Schiele’s 1912 ‘Self Portrait with Chinese Lanterns’ was painted as a companion piece for the ‘Portrait of Wally Neuzil’ who was his muse and partner from 1911 to 1915. Both these paintings have a gentleness and sensitivity not found in all his work. I like these very much.
Quite different from this self portrait completed the same year. Schiele was born in 1890 and died in 1918. He was only 28 years old when he died, yet he created over 3,000 works on paper and around 300 paintings! I wonder what he would have accomplished if he had lived longer. He died during the Spanish Flu Epidemic, just three days after his six month pregnant wife Edith.
‘Reclining Woman’ was bigger than I expected. Originally the woman’s genitals were exposed but Schiele added the white cloth covering in order to be able to show the work at an exhibition in Vienna in 1918.
There are several landscapes, and most of them are quite large.
‘The Small Town IV’…
and ‘House With Shingled Roof’ were two that I particularly liked. Although Schiele only painted for such a short time, his work laid the foundations for the Viennese Expressionist movement as well as inspiring other future movements, such as Abstract Impressionism.
‘The Blind Man’ was first exhibited in 1898.
‘Death and Life’ won the Gold Medal at the 1911 International Art Exhibition in Rome.
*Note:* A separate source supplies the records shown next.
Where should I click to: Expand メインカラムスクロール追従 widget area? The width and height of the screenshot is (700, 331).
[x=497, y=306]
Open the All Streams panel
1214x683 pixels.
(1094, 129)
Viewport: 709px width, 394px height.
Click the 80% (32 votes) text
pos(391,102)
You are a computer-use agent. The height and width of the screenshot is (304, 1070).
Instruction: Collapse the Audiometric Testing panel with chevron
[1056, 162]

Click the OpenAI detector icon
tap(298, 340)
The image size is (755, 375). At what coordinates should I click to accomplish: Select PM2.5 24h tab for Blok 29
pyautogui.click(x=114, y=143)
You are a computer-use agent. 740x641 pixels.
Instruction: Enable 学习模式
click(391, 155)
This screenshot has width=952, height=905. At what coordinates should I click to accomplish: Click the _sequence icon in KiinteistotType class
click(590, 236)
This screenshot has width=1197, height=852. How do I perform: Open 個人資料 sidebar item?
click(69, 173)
This painting and ‘The Kiss’, that I saw at the Belvedere, are two of Klimt’s most well known paintings. I feel very fortunate to have seen both of them in person, as well as all the other amazing works of art I have seen on this trip.
As we are leaving the Leopold I notice this painting, which makes both of us laugh! It is by Albert Birkle and is titled ‘Man with Fur Cap’, or ‘My Brother the Animal’!
Near the metro station Bob notices this crane which has just been erected. Neither of us have seen one with so many arms before.
When I saw this building our first day in Vienna I thought it was the Hundertwasser House but it wasn’t. Turns out that it was designed by Friedensreich Hundertwasser! It is the Spittelau Incinerator which is used to handle Vienna’s garbage. The environmentally friendly plant produces enough energy to heat more than 60,000 households in Vienna in a year.
I have one more life drawing session tonight at Kaffeebar Quentin. I have attended many life drawing sessions in bars or pubs and the model is always at least partially clothed, so I was quite surprised when our model is completely nude. We are in the back of the bar, but the model is still in full view of all the other patrons as well as anyone who happens to look in the windows. Wish I had a scanner, as it would improve the quality of these photos, but I don’t think I can haul one around on holidays! These are all 5 minute poses.
Two ten minute and one twenty minute drawing…
and we finished the evening with a twenty-five minute pose. The people at this session were very friendly and I had met some of them at the other two sessions this week. I will miss Vienna, they have so many life drawing opportunities. There is a session almost every day of the week, and lots of them have interesting themes.